This notebook presents some code to compute some basic baselines.

In particular, it shows how to:
1. Use the provided validation set
2. Compute the top-30 metric
3. Save the predictions on the test in the right format for submission

In [1]:
%pylab inline --no-import-all

import os
from pathlib import Path

import pandas as pd


# Change this path to adapt to where you downloaded the data
DATA_PATH = Path("data")

# Create the path to save submission files
SUBMISSION_PATH = Path("submissions")
os.makedirs(SUBMISSION_PATH, exist_ok=True)

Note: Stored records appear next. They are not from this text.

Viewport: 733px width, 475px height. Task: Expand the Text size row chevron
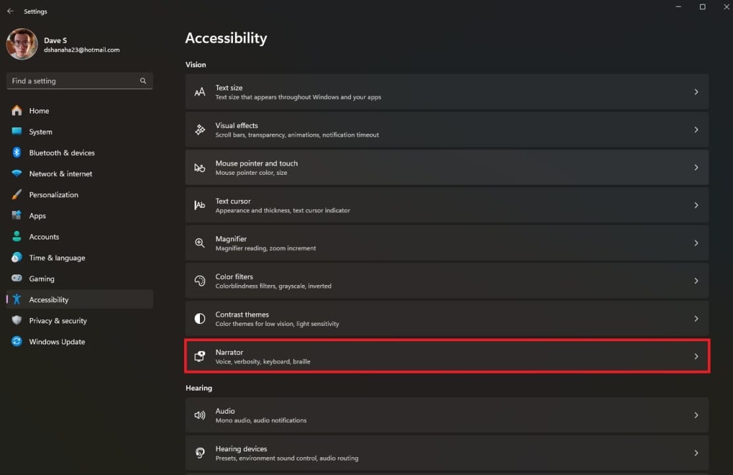click(696, 92)
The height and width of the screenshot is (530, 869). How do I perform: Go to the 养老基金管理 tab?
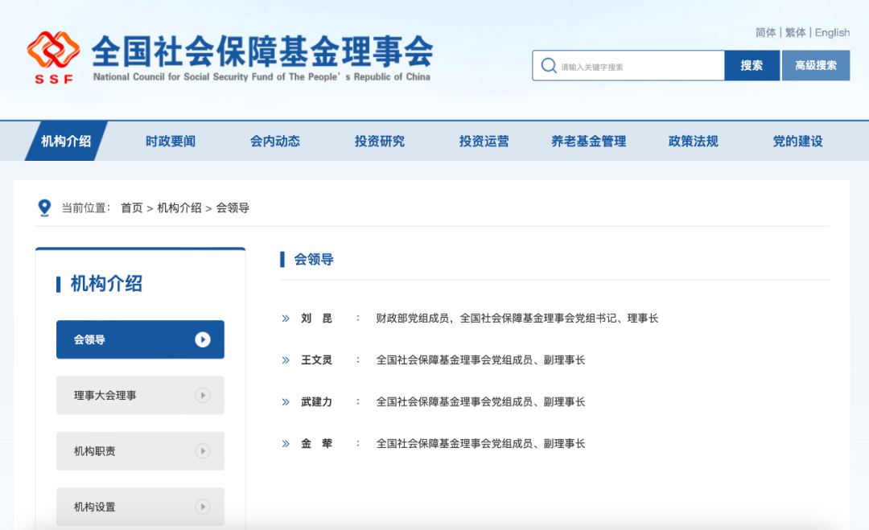pyautogui.click(x=588, y=142)
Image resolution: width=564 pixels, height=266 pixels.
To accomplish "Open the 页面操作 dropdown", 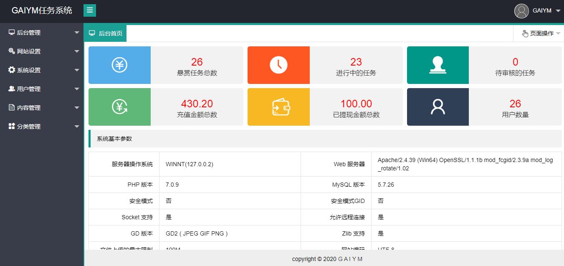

Populating the interactive namespace from numpy and matplotlib


We also load the official metric, top-30 error rate, for which we provide efficient implementations:

In [2]:
from GLC.metrics import top_30_error_rate
help(top_30_error_rate)

Help on function top_30_error_rate in module GLC.metrics:

top_30_error_rate(y_true, y_score)
    Computes the top-30 error rate.
    
    Parameters
    ----------
    y_true: 1d array, [n_samples]
        True labels.
    y_score: 2d array, [n_samples, n_classes]
        Scores for each label.
    
    Returns
    -------
    float:
        Top-30 error rate value.
    
    Notes
    -----
    Complexity: :math:`O( n_\text{samples} \times n_\text{classes} )`.



In [3]:
from GLC.metrics import top_k_error_rate_from_sets
help(top_k_error_rate_from_sets)

Help on function top_k_error_rate_from_sets in module GLC.metrics:

top_k_error_rate_from_sets(y_true, s_pred)
    Computes the top-k error rate from predicted sets.
    
    Parameters
    ----------
    y_true: 1d array, [n_samples]
        True labels.
    s_pred: 2d array, [n_samples, k]
        Previously computed top-k sets for each sample.
    
    Returns
    -------
    float:
        Error rate value.



For submissions, we will also need to predict the top-30 sets for which we also provide an efficient implementation:

In [4]:
from GLC.metrics import predict_top_30_set
help(predict_top_30_set)

Help on function predict_top_30_set in module GLC.metrics:

predict_top_30_set(y_score)
    Predicts the top-30 sets from scores.
    
    Parameters
    ----------
    y_score: 2d array, [n_samples, n_classes]
        Scores for each sample and label.
    
    Returns
    -------
    2d array, [n_samples, 30]:
        Predicted top-30 sets for each sample.
    
    Notes
    -----
    Complexity: :math:`O( n_\text{samples} \times n_\text{classes} )`.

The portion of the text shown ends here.